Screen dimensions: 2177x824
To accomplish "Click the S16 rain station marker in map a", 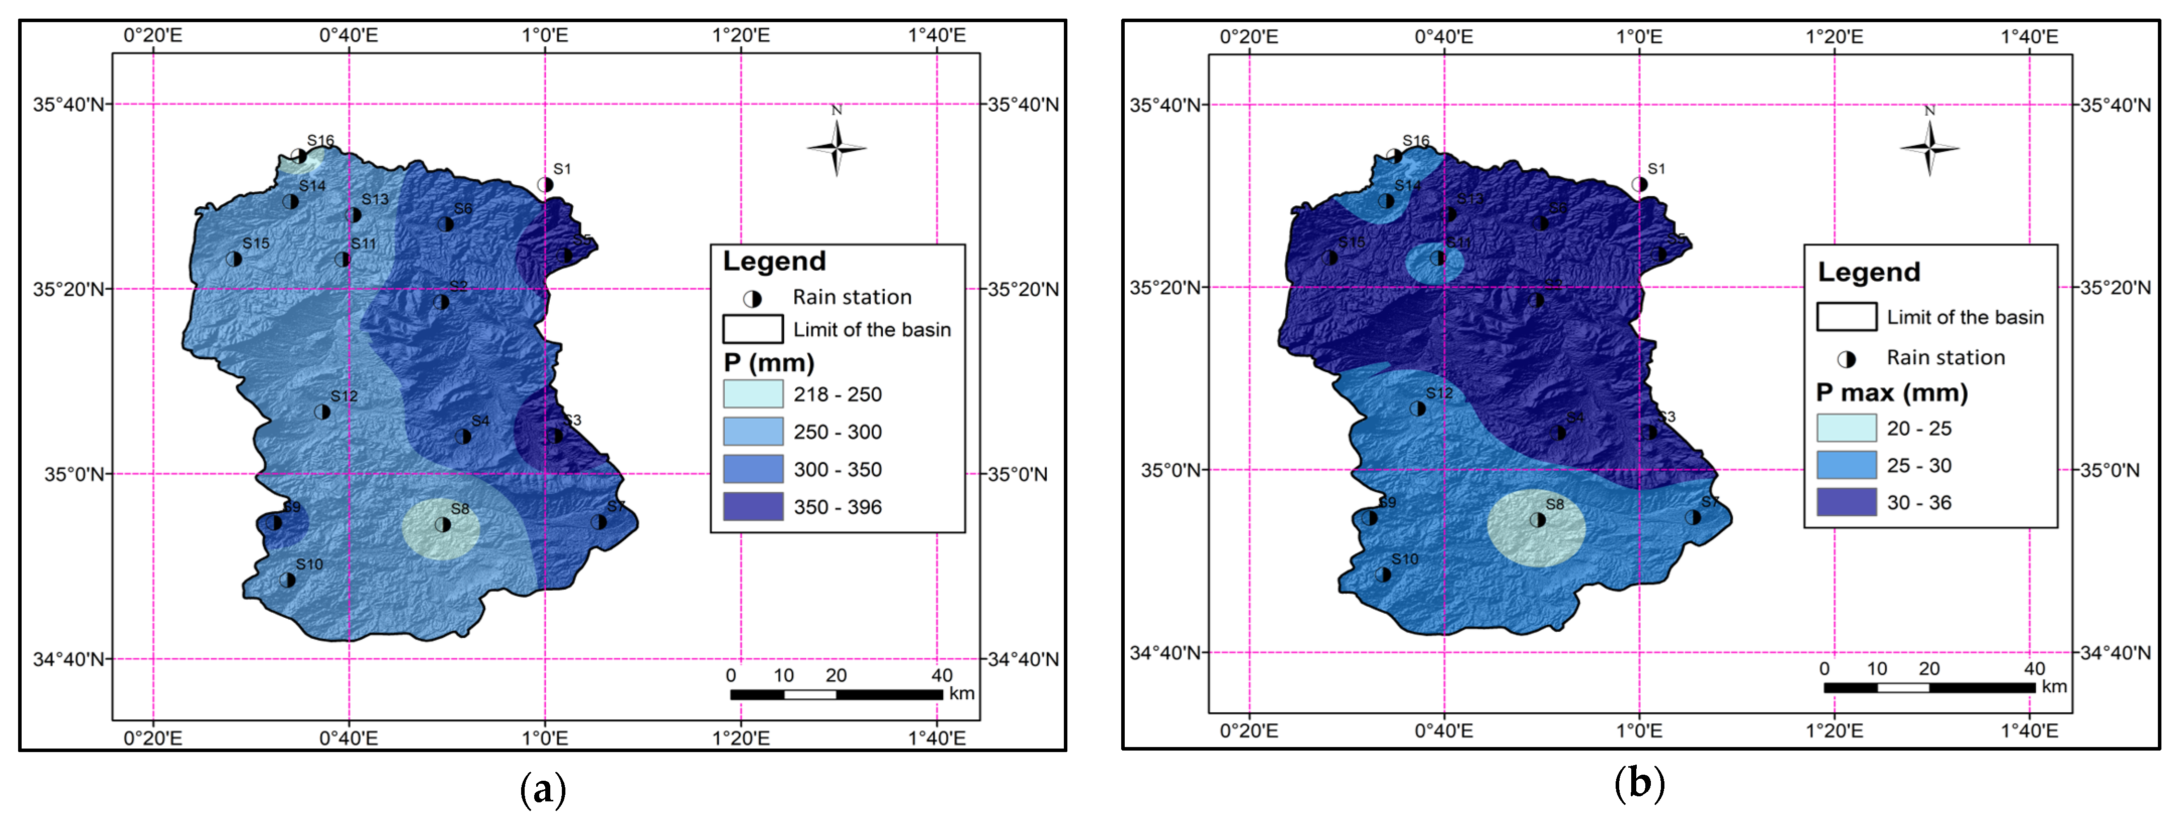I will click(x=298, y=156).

-=-=-=-=-

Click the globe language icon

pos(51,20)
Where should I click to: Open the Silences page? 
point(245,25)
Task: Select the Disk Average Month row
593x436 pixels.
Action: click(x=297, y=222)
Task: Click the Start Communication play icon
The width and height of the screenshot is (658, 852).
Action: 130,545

-=-=-=-=-

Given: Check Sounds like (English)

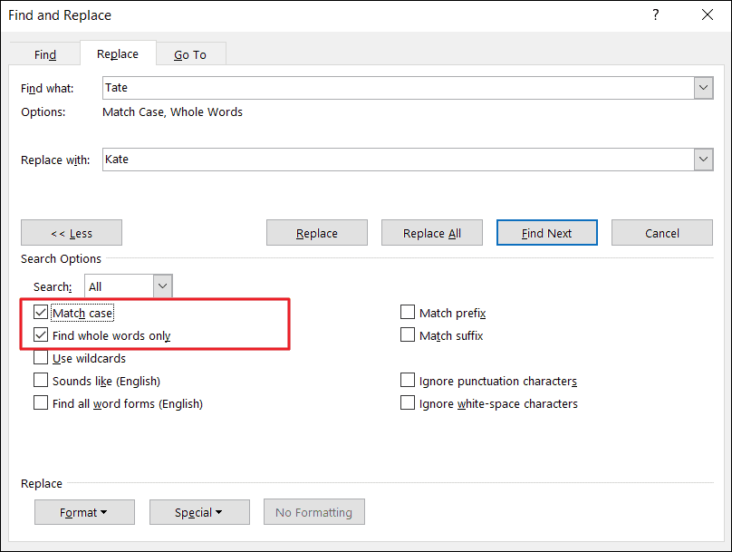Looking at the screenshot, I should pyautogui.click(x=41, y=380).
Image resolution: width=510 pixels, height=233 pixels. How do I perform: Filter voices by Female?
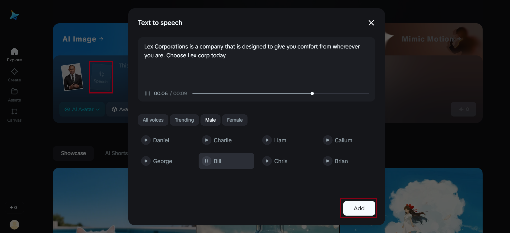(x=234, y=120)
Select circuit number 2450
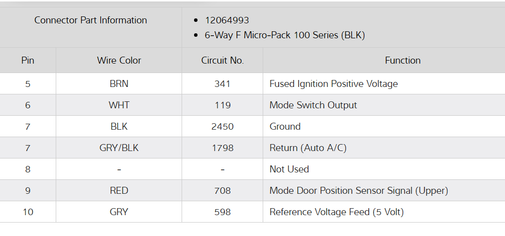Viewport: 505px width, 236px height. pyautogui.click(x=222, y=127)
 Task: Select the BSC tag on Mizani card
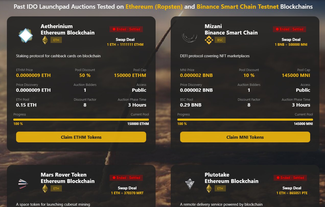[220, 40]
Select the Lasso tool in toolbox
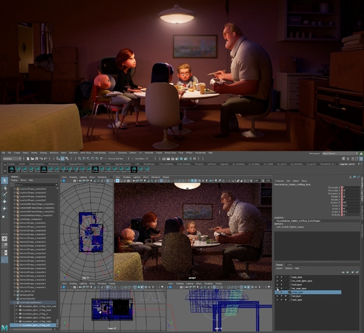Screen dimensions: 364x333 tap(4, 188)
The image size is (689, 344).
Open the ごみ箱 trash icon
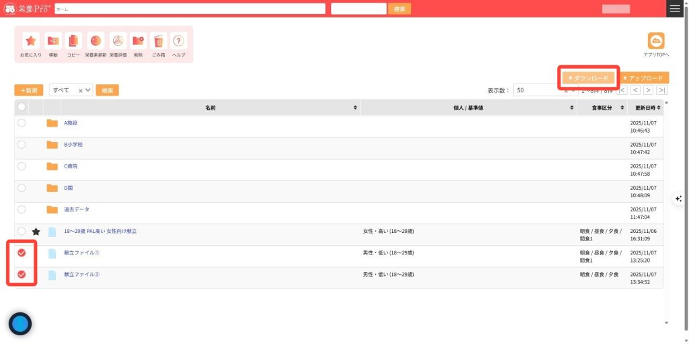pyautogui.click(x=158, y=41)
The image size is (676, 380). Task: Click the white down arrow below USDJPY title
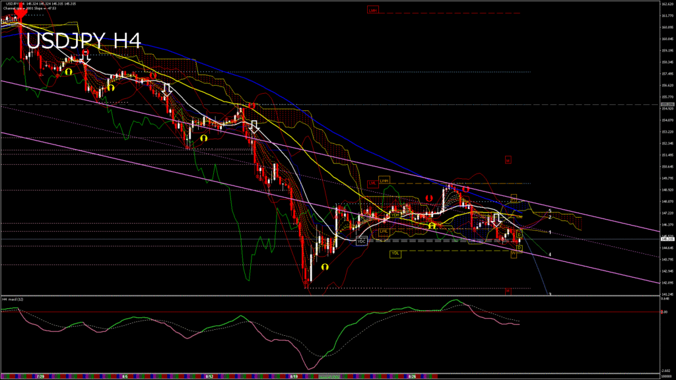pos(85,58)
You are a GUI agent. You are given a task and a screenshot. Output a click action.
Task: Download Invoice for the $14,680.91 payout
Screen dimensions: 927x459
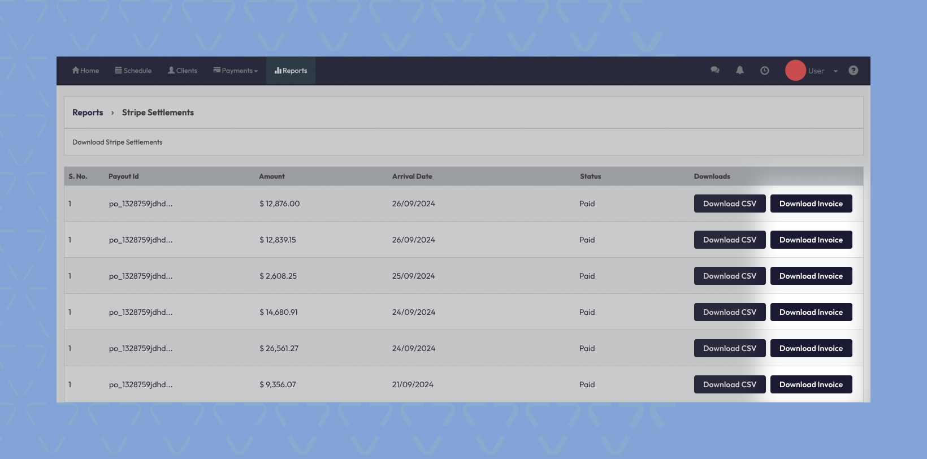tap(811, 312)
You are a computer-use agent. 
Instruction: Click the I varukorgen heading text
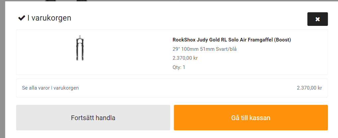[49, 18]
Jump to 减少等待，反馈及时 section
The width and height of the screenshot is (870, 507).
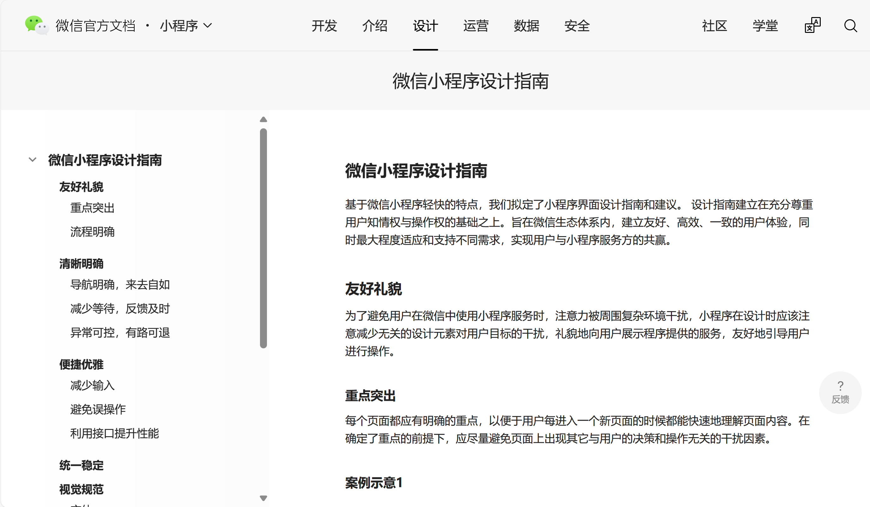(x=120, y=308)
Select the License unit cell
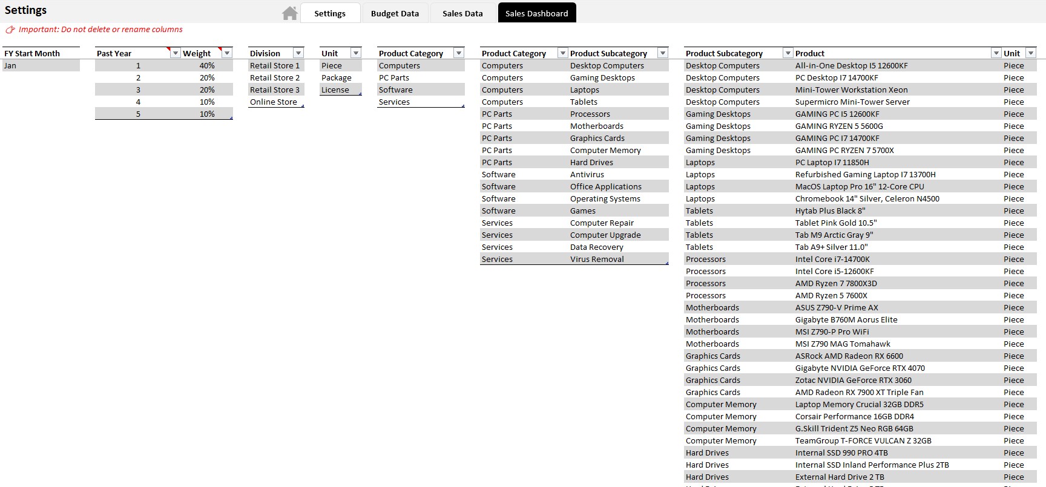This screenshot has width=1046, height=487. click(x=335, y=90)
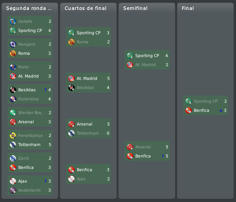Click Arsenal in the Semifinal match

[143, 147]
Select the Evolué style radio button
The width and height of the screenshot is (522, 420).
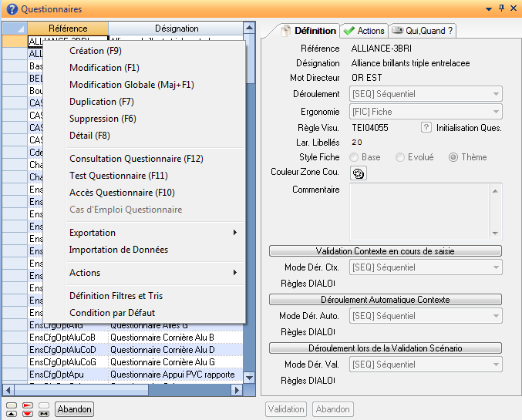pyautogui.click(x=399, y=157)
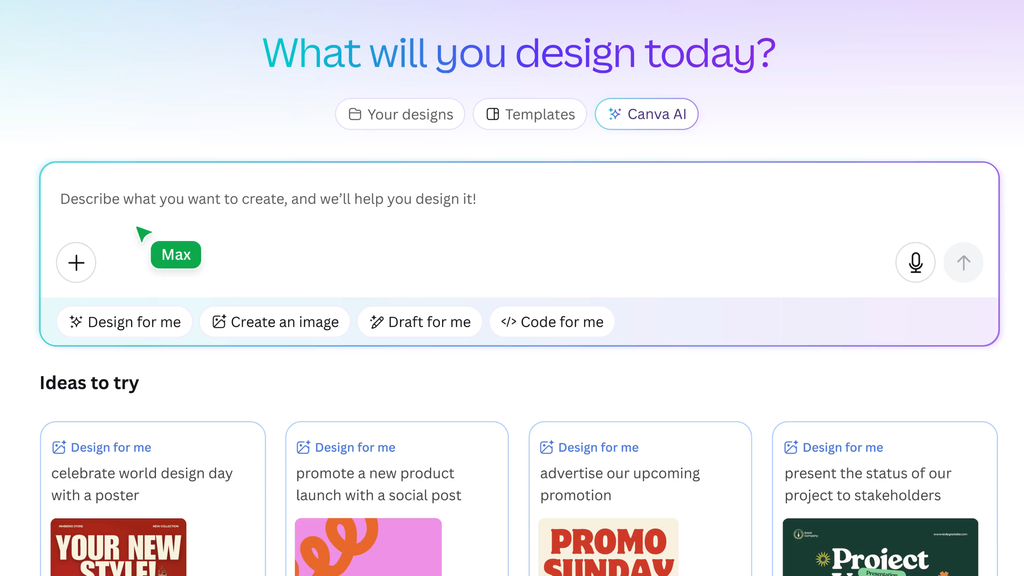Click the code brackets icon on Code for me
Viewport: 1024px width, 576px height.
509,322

-=-=-=-=-

Task goal = Revise everything in the material from "Task: Select the Disk Average Month row" down to "Action: 130,545" so that "play icon" becomes "play button", with everything else unchanged.

Result for this exercise =
Task: Select the Disk Average Month row
593x436 pixels.
Action: click(x=297, y=222)
Task: Click the Start Communication play button
The width and height of the screenshot is (658, 852).
Action: 130,545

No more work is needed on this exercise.